Here is the finalist for a new Utah state flag
The final proposed design for a new Utah state flag is here.
The Gov. Spencer Cox-chaired More Than a Flag task force unanimously voted on the design during a Nov. 10 meeting.
The group received more than 5,700 designs from the public and more than 44,000 responses to a public survey. With the help of six committees, 20 finalists were selected for public feedback. The design committee took elements from another round of five finalists to produce the chosen banner.
The proposed flag is a dark blue sky background — a white outline of five mountain peaks — and a red band representing Utah’s red rock country. The center is a hexagon enclosing a gold beehive with an eight-pointed white star below it representing Utah’s tribal nations. It’s based on the Native “hope star.”
Lt. Gov. Deidre Henderson, who was on the task force along with the governor, said she’s heard some feedback that the beehive shouldn’t be above the star. But Henderson sees the symbolism differently.
"To me, that star is the foundation," she said of one of the prominent design tweaks that went into the final design. "It's the first thing that everything else is built on. And that symbol of hope is a symbol to a lot of people … people who lived here before the pioneers and early settlers."
Others heard criticism of the whole idea of a flag redesign. Sen. Jake Anderegg, R-Lehi, said one constituent complained it smacked of cancel culture.

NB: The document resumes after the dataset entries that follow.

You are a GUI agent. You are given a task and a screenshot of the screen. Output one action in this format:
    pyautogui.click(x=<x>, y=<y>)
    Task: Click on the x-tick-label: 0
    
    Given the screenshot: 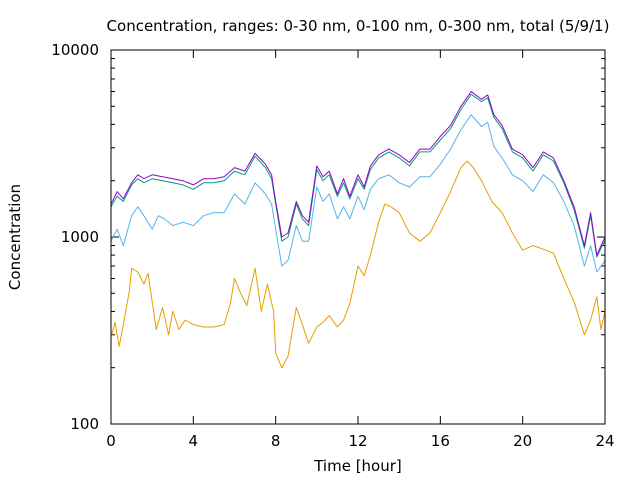 What is the action you would take?
    pyautogui.click(x=111, y=441)
    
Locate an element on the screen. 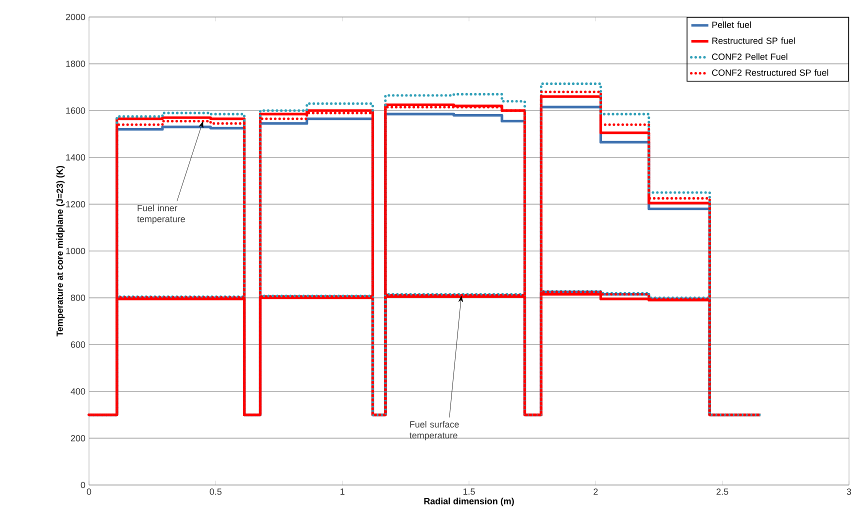 The width and height of the screenshot is (856, 530). x-tick-label: 2.5 is located at coordinates (722, 492).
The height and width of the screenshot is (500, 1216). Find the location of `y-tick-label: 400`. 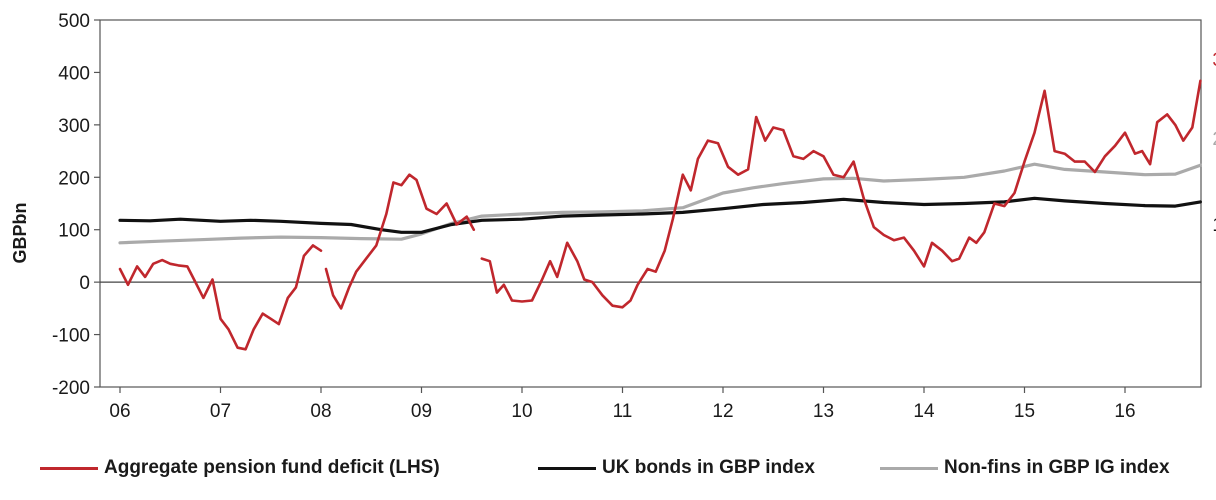

y-tick-label: 400 is located at coordinates (74, 74).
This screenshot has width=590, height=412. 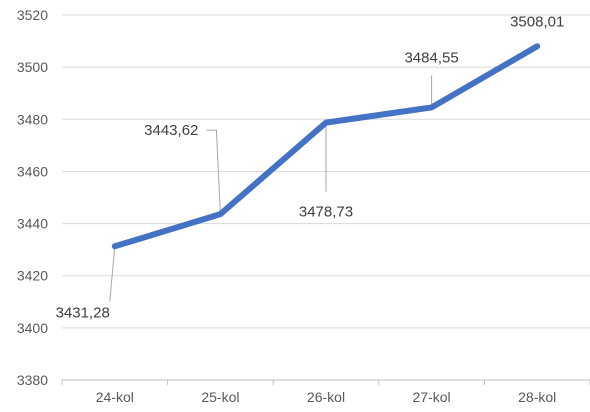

Anderegg, who chairs the International Relations and Trade Committee for the Senate, disagreed.
“Right now our state flag is indistinguishable at a distance from about 38 others,” he said. “I'm looking not to cancel our old flag. We'll still keep it ceremonially … But I want this to be seen at the airport 200 yards away and people look and go, ‘There's Utah.’”
Many of the task force members expressed the hope that the new symbolism would reflect the diverse communities of the state.
“Let this be something that we can all grow together and be unified,” said Sen. Dan McCay, R-Riverton. “One of the vexillologists said a key to knowing that you have a great flag is not that it is a flag that has a little piece of everything for everyone. It is a flag that everyone can look at and see themselves in.”
The design now goes to the State Legislature for approval. It will be formally proposed in a November session of the Economic Development Workforce Services Interim Committee. McCay said it will then be voted on at the beginning of the General Legislative Session in January.